Previously observed compositional biases between the leading and lagging strands of replication have been explained by the presence of mutational biases associated with the asymmetry of replication (31). Somewhat unexpectedly, under our experimental setup we found no asymmetry between the two strands for either C-to-T mutations or G-to-T mutations. Potential explanations for this finding include the possibility that the bias was too weak to detect using our experimental approach, that the asymmetry was not linked to the formation of these types of damage, and that the bias was related to an asymmetry conferred by the inactivated DNA repair systems. Regardless of the explanation for the lack of an observable leading-lagging bias, these data suggest that under our experimental setup, the transcription-associated biases were more pronounced than the replication-associated biases. Furthermore, we detected no effect of chromosomal location on mutation rate, as was suggested by Sharp et al. (27), who reported that synonymous mutations were more frequent in the terminus region. Thus, for DNA damages likely caused by deamination and oxidation of bases, no obvious hot spot regions were found, and the mutations appeared to be random in relation to chromosome location.
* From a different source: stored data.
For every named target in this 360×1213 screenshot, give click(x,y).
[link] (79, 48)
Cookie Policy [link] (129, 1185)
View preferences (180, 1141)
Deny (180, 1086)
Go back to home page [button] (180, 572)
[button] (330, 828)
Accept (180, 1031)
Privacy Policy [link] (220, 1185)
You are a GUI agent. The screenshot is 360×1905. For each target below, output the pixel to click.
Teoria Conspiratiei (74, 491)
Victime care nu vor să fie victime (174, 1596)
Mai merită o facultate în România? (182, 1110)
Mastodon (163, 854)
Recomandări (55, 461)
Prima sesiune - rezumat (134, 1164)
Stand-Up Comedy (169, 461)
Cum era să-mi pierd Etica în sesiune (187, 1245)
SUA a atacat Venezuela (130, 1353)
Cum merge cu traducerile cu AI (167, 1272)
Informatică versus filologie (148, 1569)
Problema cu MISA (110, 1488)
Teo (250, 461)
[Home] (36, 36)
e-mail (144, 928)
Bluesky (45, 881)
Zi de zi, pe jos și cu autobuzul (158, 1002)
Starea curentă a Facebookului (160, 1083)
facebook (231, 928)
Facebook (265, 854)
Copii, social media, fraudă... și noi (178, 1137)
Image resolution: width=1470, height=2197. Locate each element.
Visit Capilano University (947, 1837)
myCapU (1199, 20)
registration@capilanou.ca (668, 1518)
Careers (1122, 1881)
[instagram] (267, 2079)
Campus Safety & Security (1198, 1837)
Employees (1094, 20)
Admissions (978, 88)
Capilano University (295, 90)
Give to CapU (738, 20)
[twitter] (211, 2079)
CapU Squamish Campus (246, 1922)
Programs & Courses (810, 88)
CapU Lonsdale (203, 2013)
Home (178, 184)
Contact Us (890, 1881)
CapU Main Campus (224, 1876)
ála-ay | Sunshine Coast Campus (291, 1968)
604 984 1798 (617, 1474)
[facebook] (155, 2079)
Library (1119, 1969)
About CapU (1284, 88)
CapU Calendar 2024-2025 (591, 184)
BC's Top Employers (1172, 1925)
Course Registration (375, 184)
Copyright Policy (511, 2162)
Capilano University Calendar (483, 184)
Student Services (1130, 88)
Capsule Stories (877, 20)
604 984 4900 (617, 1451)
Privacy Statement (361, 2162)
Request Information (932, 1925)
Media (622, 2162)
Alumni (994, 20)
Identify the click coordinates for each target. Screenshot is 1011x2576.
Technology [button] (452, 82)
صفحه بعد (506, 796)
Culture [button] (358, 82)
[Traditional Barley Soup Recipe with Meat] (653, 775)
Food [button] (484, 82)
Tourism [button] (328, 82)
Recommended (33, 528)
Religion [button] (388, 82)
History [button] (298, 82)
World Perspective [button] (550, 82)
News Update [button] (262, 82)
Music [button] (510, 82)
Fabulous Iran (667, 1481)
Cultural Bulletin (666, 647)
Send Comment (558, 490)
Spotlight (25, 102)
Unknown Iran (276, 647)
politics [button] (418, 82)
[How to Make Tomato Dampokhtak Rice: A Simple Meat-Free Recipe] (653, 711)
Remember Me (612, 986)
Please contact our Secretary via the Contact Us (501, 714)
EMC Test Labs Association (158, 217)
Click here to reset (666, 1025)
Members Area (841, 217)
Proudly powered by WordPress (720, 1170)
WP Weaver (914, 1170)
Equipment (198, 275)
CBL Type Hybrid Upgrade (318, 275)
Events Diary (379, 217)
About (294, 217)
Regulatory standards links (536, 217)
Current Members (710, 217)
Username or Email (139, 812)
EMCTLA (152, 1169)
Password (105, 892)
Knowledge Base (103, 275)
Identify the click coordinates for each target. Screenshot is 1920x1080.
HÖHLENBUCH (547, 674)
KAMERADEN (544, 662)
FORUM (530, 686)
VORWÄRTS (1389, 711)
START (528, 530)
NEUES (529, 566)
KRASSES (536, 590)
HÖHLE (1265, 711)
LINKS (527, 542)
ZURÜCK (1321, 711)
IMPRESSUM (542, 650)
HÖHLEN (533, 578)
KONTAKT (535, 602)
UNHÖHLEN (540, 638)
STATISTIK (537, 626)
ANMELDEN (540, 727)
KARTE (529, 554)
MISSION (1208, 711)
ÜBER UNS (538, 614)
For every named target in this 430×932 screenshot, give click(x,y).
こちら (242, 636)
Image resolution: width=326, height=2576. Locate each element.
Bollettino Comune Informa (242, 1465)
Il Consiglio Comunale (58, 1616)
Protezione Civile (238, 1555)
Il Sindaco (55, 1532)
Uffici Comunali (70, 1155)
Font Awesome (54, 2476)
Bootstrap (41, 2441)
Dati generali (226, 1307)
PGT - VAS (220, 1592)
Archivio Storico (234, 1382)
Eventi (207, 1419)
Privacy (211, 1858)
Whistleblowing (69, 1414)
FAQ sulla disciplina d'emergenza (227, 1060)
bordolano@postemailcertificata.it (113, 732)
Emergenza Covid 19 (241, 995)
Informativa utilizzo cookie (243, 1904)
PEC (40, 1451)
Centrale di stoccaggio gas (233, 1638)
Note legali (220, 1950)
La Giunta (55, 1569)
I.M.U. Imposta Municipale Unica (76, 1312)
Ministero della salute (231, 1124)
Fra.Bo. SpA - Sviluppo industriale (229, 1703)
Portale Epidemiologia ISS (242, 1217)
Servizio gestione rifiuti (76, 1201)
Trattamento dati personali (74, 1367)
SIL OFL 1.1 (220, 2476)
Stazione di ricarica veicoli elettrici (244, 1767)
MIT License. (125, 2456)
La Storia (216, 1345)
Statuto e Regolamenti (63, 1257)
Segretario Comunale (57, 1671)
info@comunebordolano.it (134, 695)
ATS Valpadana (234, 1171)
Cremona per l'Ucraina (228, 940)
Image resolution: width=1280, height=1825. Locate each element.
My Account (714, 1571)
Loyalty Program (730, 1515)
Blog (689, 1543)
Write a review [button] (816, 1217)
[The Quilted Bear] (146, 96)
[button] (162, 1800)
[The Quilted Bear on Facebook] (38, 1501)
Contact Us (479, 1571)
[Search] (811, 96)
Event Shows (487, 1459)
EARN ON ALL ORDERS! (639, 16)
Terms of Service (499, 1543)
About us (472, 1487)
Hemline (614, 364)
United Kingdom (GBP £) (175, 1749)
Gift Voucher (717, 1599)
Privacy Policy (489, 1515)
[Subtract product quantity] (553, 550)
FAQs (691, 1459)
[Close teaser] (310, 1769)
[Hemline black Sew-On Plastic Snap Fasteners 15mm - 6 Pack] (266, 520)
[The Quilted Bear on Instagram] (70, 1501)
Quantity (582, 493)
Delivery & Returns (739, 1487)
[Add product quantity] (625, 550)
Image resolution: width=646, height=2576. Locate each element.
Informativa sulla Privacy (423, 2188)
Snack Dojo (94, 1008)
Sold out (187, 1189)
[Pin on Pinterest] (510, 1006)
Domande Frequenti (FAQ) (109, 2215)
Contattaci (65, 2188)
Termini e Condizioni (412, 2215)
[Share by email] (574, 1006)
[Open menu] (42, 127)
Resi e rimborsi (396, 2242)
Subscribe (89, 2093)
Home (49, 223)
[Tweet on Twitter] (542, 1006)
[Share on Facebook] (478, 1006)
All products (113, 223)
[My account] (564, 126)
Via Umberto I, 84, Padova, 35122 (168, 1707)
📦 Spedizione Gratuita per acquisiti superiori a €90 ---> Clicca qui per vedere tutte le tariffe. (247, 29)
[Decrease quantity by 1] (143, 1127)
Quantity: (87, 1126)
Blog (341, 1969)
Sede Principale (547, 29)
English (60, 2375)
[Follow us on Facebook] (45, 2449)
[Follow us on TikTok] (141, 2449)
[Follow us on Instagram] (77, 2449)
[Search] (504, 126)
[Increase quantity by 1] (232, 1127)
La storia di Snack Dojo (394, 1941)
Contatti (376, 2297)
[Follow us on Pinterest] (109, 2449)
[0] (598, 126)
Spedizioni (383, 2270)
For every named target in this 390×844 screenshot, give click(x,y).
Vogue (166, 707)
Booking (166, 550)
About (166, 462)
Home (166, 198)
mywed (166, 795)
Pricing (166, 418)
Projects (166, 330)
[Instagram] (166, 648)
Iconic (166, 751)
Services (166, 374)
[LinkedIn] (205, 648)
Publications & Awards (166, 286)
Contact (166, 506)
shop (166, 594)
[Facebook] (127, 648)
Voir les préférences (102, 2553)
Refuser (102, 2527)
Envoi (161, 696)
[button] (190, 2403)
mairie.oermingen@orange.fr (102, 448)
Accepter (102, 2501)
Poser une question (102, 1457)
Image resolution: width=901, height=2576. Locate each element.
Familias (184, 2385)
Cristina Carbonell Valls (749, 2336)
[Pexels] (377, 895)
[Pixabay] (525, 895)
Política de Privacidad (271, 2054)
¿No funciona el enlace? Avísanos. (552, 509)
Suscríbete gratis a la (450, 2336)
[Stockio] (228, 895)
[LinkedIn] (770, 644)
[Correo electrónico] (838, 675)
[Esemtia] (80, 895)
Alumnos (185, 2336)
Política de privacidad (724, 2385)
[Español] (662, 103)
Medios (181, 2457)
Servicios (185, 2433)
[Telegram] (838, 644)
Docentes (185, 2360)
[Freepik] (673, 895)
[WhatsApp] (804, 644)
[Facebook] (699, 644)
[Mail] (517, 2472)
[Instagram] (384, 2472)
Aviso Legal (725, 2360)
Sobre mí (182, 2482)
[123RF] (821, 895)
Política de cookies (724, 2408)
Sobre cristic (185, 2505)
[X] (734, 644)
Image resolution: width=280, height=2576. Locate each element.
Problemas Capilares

Finally, these results are of relevance for understanding the AT richness of the size-reduced genomes belonging to intracellular parasites and endosymbionts. This AT richness has been explained by relaxed selective constraints, caused by passage through small population bottlenecks combined with the loss of DNA repair systems, including ung, mutM, and mutY, during reductive evolution (32, 33). Our experiments mimic this evolutionary process and provide support for the importance of these repair systems in maintaining genomic GC content. Furthermore, as discussed above, the loss of these repair systems potentially could result in very rapid reduction in GC content. As shown in Table 3, all of the AT-rich small genomes lack all or some of the relevant repair genes, and it is conceivable that the reduced GC content is, at least in part, a consequence of the resulting stronger GC-to-AT mutational bias conferred by ubiquitous oxidation and deamination damages. A similar reasoning also might apply to protozoans (e.g., Plasmodium) that have AT-rich genomes and also lack many of the relevant repair genes (34).

Table 3.

Absence and presence of genes associated with DNA repair in bacteria with small genomes and low GC content

Materials and Methods

Strains and Media.

S. enterica var. Typhimurium LT2 (designated S. typhimurium here) and derivatives thereof were used in all experiments. All liquid media used was LB broth, and all solid media was LB agar supplemented with kanamycin, 30 or 50 mg/L, and ampicillin, 100 mg/L, for selection and plasmid maintenance.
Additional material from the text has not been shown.